Dit alles verklaart waarom het konijn een belangrijke plaats had op het menu van een doorsnee gezin, waaronder als het Belgisch gerecht konijn met pruimen. Andere gerechten waar konijnenvlees in verwerkt kan worden zijn onder andere zuurvlees, paella en potjevleesch.

Het konijn is in Vlaanderen en Nederland heel wat minder prominent aanwezig op het menu dan voorheen. Voornamelijk wordt het gegeten met kerst. Verschillende supermarktketens in Nederland zijn in 2016 gestopt met de verkoop van konijnenvlees omdat het dierenwelzijn niet zou zijn gegarandeerd.[1]

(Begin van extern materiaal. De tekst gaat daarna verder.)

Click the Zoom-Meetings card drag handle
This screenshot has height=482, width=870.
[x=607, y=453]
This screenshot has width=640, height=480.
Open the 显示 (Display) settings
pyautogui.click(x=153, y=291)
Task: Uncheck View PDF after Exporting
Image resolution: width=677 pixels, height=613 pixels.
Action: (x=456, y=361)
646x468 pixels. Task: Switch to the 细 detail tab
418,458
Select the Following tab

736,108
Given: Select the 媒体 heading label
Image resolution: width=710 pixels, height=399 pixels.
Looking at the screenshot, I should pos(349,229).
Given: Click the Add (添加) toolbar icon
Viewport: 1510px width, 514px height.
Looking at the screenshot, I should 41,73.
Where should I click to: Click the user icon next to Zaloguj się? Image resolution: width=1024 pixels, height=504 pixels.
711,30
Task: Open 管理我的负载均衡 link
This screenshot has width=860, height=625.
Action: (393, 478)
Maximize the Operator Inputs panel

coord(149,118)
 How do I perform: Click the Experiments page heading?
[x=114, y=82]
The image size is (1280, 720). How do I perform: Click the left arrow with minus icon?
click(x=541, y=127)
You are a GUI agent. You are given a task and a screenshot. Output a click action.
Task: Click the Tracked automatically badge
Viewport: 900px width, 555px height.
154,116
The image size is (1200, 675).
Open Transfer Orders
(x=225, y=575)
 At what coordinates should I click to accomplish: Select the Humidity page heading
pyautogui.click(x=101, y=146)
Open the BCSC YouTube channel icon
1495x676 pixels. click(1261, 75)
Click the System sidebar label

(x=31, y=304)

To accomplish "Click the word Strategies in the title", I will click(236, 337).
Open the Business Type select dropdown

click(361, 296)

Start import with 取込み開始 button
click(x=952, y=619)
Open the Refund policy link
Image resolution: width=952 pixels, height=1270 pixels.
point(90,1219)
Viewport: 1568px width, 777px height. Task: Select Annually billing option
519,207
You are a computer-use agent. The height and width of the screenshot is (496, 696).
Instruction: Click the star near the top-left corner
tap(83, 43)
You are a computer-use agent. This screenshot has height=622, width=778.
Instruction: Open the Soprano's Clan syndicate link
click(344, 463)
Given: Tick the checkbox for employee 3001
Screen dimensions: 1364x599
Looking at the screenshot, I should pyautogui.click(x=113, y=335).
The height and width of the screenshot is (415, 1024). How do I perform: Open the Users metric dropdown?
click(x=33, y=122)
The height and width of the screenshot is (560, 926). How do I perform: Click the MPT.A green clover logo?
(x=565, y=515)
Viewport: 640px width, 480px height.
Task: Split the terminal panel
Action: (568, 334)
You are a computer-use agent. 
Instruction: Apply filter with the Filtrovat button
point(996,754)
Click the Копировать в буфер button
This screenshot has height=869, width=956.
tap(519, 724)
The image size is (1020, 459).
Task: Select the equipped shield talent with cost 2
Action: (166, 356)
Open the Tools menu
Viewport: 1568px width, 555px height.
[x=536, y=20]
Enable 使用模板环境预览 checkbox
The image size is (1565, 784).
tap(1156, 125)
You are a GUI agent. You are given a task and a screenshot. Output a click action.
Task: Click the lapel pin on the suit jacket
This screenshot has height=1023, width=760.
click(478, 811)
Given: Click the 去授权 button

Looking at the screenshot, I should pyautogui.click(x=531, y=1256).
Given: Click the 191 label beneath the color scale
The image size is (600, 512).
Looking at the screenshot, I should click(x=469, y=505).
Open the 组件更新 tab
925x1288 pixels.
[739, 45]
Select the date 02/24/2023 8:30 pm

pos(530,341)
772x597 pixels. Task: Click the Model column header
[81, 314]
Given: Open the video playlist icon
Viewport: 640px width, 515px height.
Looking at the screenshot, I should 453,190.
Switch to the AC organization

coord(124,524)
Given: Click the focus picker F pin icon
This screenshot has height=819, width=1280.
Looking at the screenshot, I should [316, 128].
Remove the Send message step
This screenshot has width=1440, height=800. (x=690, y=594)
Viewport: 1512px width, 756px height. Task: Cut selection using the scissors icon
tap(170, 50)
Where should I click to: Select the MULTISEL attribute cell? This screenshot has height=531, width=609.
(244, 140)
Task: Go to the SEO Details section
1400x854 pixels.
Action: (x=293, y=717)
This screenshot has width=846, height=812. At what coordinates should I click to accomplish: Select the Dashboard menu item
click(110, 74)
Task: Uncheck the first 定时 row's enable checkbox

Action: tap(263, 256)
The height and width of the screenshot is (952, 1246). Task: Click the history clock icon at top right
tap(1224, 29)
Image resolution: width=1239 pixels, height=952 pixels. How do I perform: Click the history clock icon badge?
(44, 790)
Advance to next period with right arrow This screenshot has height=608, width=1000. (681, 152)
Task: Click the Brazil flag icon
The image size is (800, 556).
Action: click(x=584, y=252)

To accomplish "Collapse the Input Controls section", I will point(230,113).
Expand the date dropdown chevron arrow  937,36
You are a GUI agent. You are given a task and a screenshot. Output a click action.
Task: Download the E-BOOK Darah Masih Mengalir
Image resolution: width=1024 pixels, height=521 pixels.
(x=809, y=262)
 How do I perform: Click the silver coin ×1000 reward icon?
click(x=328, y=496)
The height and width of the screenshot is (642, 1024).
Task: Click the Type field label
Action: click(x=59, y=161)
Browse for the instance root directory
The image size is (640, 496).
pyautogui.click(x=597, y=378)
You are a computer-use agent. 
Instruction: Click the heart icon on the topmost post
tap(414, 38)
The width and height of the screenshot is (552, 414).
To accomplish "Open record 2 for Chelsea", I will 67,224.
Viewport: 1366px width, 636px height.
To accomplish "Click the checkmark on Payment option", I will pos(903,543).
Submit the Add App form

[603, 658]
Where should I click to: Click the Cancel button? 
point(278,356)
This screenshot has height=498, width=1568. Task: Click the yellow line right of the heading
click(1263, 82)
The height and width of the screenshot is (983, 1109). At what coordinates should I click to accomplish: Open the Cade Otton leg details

In Europa worden 180 miljoen konijnen gehouden voor het vlees, voornamelijk in Frankrijk, Hongarije, Italië, Portugal en Spanje. In aantallen zijn konijnen het een na meest gehouden dier.[2] In Nederland waren in 2000 200 fokkerijen actief, in 2019 waren dat er nog 41, meestal grotere bedrijven, die in totaal 360.000 vleeskonijnen fokken. Fokkerijen schakelden vanwege dierenwelzijn over van konijnenkooien van draadgaas naar zogenoemde welzijnskooien of parksystemen.[3]

Het Beter Leven-keurmerk wordt toegekend aan konijnen die enige tijd bij hun moeder mochten verblijven, en een vierkante meter met 10 konijnen delen.[3] Vleesrassen zijn onder meer de witte nieuw-zeelander, de Gele van Bourgondië, Blauw van Ham, Californian, Rex en de Witte Wener.[4]